BRIEF:
Once you find the line with "ok that makes", transcribe it and all the lines that follow to the end of the data, exactly as written; skip any pictures.

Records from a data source
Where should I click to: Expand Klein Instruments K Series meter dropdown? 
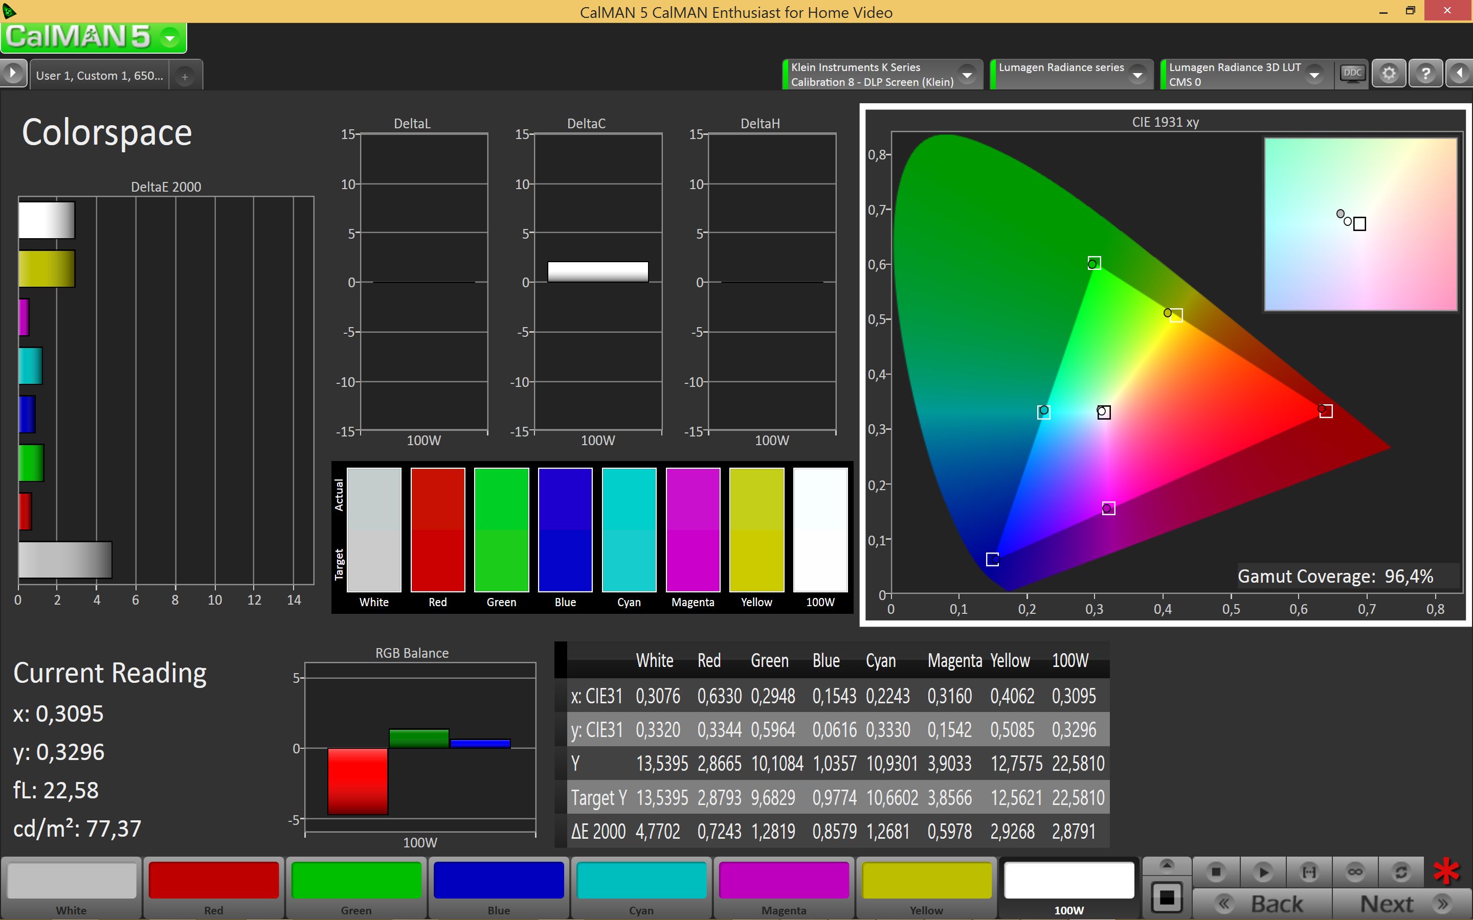[967, 74]
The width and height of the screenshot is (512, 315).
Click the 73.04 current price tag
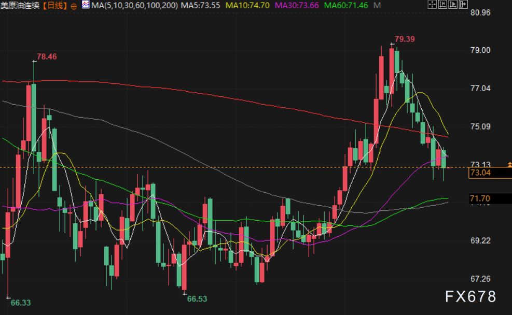coord(480,173)
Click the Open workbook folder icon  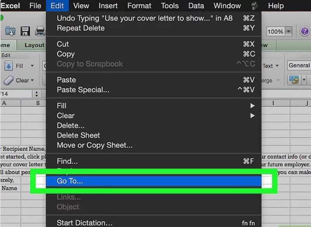click(10, 31)
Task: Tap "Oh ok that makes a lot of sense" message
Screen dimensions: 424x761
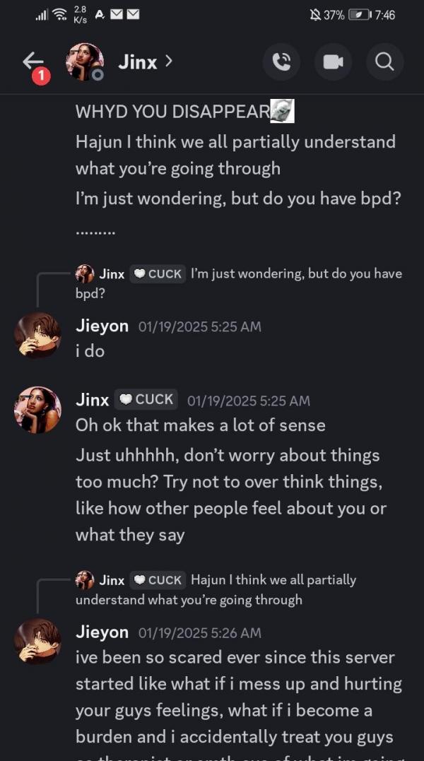Action: point(201,425)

TASK ANSWER:
Task: Tap "Oh ok that makes a lot of sense" message
Screen dimensions: 424x761
Action: point(201,425)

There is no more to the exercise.